Approval came in Monaco at the annual meeting of the International
Whaling Commission, a panel of 39 nations that have signed a whaling
treaty.
"We are just ecstatic," said John Ahrens, a lawyer with the tribe and
part of the 15-member Makah delegation in Monaco. "We have taken a lot of
abuse, people saying we don't really need to hunt whales, that it's not
that important anymore. That's hard to hear when you consider it central
to who you are."
The commission, established to monitor world whale populations and
regulate the small whaling industry, agreed to a deal by the United States
and Russia to allow 124 gray whales a year to be killed by native groups
in the North Pacific. The understanding was that the Makah tribe would be
allotted four per year.
In recent years, Russian natives have been allowed to kill up to 140
gray whales per year, so the new quota will mean an increase in the number
of groups whaling but a decrease in the number of whales killed.
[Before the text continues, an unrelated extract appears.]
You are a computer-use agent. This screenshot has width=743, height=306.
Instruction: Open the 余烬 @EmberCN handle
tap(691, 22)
The decision angered environmentalists, who say the result is a clear
expansion of whaling. A new group has been given permission to start
preying on a whale fresh off the endangered species list, they say, and
it's an enormous symbolic defeat that the whalers are located in the
United States, long a world leader in whale conservation.
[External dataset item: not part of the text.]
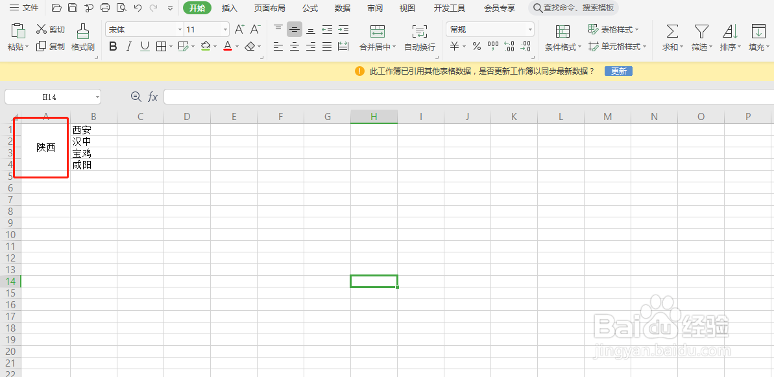774x377 pixels.
Task: Open the 文件 menu
Action: pos(25,8)
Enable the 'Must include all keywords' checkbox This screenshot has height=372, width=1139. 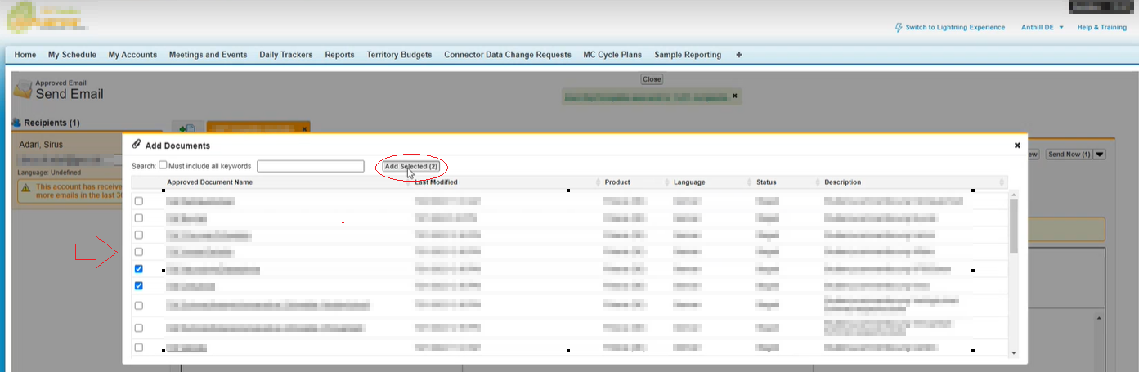pos(163,165)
"We never imagined the Clinton-Gore administration would be the one
to resume whaling in the lower 48 states," said Will Anderson of the
Seattle chapter of the Progressive Animal Welfare Society. Anderson also
is in Monaco.
Inupiat Eskimos hunt whales off the north coast of Alaska, but they
are the only sanctioned whalers in the U.S.
Approval from the international body is the last formal step needed
for the tribe to begin hunting whales in 1998, said Scott Smullen, a
spokesman with the National Marine Fisheries Service, the agency that will
oversee the hunt along with the tribe.
The U.S. government already has ruled that the Makah hunt will not
harm the gray-whale population.
Lawsuits are expected challenging the hunt. Last week, a group of
animal-rights groups and Congressman Jack Metcalf, R-Whidbey Island, filed
a suit charging the U.S. had overlooked key environmental laws when ruling
last month that the whale hunt could proceed.
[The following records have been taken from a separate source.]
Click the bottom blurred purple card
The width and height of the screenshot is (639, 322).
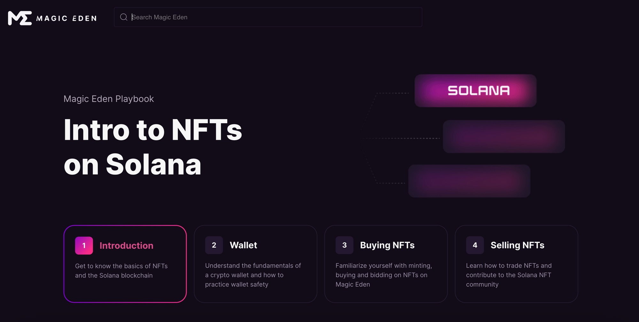tap(469, 181)
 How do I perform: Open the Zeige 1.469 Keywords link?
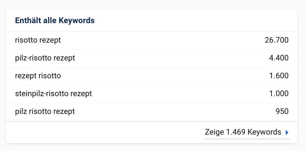247,132
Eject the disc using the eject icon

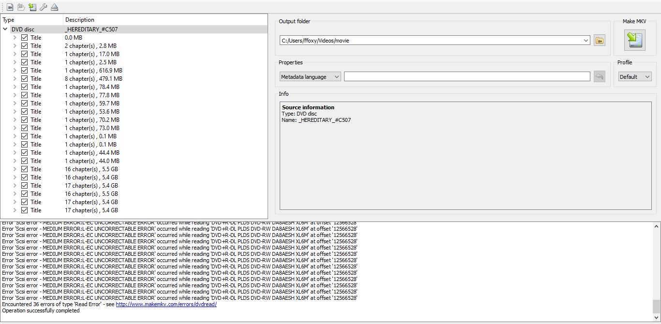pos(54,7)
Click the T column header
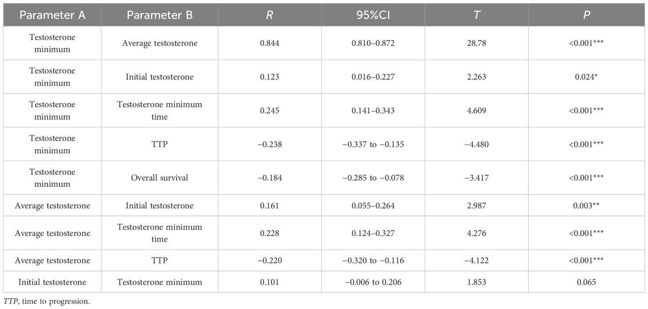The height and width of the screenshot is (309, 648). (x=477, y=15)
The gray whale was removed from the endangered species list in 1994.
There are now an estimated 22,000 in the Pacific Ocean. At this time of
year, the whales are swimming south along the west coast to Mexico, where
they breed. In March, April and May, they will make the return trip north.
The Makah tribe will be permitted to hunt in either spring or fall,
as the whales pass near Cape Flattery in the Olympic Coast National Marine
Sanctuary. They are not allowed to kill calves or any whale accompanied by
a calf, and they are not allowed to sell whale meat, according to
agreements between the tribe and the U.S. government.
Makah whalers, who acknowledge they don't really know how to go about
killing a whale, plan to chase the 25-ton mammals in wooden canoes backed
by a support crew in a powerboat.
The whale will be struck first with a hand-thrown harpoon affixed to
a rope to tether the whale to the canoe. A marksman then will attempt to
kill the whale swiftly using a .50-caliber rifle made by a veterinarian
who specializes in the humane killing of huge animals.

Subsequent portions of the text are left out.